▸ Exercise instructions
Below is the data. Give it again, complete and exact.
━━ Record excerpts ━━
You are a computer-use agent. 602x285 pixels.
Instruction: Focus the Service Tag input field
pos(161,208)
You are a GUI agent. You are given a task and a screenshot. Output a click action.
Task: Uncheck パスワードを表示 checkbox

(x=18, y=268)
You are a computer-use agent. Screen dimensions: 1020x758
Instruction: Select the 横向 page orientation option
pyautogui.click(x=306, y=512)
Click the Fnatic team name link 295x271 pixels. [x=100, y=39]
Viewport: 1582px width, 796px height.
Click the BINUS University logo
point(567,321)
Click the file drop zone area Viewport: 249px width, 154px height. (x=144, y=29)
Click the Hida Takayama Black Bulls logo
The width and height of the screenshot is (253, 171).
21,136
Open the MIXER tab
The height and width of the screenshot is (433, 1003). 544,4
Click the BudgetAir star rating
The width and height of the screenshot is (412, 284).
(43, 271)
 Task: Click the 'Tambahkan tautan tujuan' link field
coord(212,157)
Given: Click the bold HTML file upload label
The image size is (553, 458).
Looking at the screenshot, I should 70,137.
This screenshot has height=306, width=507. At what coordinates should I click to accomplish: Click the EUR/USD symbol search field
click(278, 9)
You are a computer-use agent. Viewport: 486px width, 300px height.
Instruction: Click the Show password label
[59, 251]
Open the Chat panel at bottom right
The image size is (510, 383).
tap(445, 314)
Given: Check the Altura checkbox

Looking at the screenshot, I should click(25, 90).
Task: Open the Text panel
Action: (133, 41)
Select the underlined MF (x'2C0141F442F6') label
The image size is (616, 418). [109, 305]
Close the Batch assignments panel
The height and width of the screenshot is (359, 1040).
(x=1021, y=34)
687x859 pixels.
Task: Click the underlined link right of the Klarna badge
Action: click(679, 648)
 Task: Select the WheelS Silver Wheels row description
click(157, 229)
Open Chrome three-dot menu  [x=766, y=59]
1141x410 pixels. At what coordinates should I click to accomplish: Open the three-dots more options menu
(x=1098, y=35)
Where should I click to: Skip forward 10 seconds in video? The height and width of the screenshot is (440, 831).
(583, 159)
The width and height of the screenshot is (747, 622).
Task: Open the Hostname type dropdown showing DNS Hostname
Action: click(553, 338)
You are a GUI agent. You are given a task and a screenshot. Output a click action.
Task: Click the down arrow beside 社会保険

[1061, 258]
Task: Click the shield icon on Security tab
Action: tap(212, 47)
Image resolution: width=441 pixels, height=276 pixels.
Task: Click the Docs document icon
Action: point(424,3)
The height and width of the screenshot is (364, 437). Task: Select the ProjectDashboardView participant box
━━━
▸ Answer section
You are a computer-use agent. 602x285 pixels.
Instruction: Focus the Service Tag input field
pos(161,208)
You are a GUI agent. You are given a task and a screenshot. Output a click action.
Task: Uncheck パスワードを表示 checkbox

(x=18, y=268)
You are a computer-use agent. Screen dimensions: 1020x758
Instruction: Select the 横向 page orientation option
pyautogui.click(x=306, y=512)
Click the Fnatic team name link 295x271 pixels. [x=100, y=39]
Viewport: 1582px width, 796px height.
Click the BINUS University logo
point(567,321)
Click the file drop zone area Viewport: 249px width, 154px height. (x=144, y=29)
Click the Hida Takayama Black Bulls logo
The width and height of the screenshot is (253, 171).
21,136
Open the MIXER tab
The height and width of the screenshot is (433, 1003). 544,4
Click the BudgetAir star rating
The width and height of the screenshot is (412, 284).
(43, 271)
 Task: Click the 'Tambahkan tautan tujuan' link field
coord(212,157)
Given: Click the bold HTML file upload label
The image size is (553, 458).
Looking at the screenshot, I should 70,137.
This screenshot has height=306, width=507. At what coordinates should I click to accomplish: Click the EUR/USD symbol search field
click(278, 9)
You are a computer-use agent. Viewport: 486px width, 300px height.
Instruction: Click the Show password label
[59, 251]
Open the Chat panel at bottom right
The image size is (510, 383).
tap(445, 314)
Given: Check the Altura checkbox

Looking at the screenshot, I should click(25, 90).
Task: Open the Text panel
Action: (133, 41)
Select the underlined MF (x'2C0141F442F6') label
The image size is (616, 418). [109, 305]
Close the Batch assignments panel
The height and width of the screenshot is (359, 1040).
(x=1021, y=34)
687x859 pixels.
Task: Click the underlined link right of the Klarna badge
Action: click(679, 648)
 Task: Select the WheelS Silver Wheels row description
click(157, 229)
Open Chrome three-dot menu  [x=766, y=59]
1141x410 pixels. At what coordinates should I click to accomplish: Open the three-dots more options menu
(x=1098, y=35)
Where should I click to: Skip forward 10 seconds in video? The height and width of the screenshot is (440, 831).
(583, 159)
The width and height of the screenshot is (747, 622).
Task: Open the Hostname type dropdown showing DNS Hostname
Action: click(553, 338)
You are a GUI agent. You are given a task and a screenshot. Output a click action.
Task: Click the down arrow beside 社会保険

[1061, 258]
Task: Click the shield icon on Security tab
Action: tap(212, 47)
Image resolution: width=441 pixels, height=276 pixels.
Task: Click the Docs document icon
Action: point(424,3)
The height and width of the screenshot is (364, 437). Task: Select the ProjectDashboardView participant box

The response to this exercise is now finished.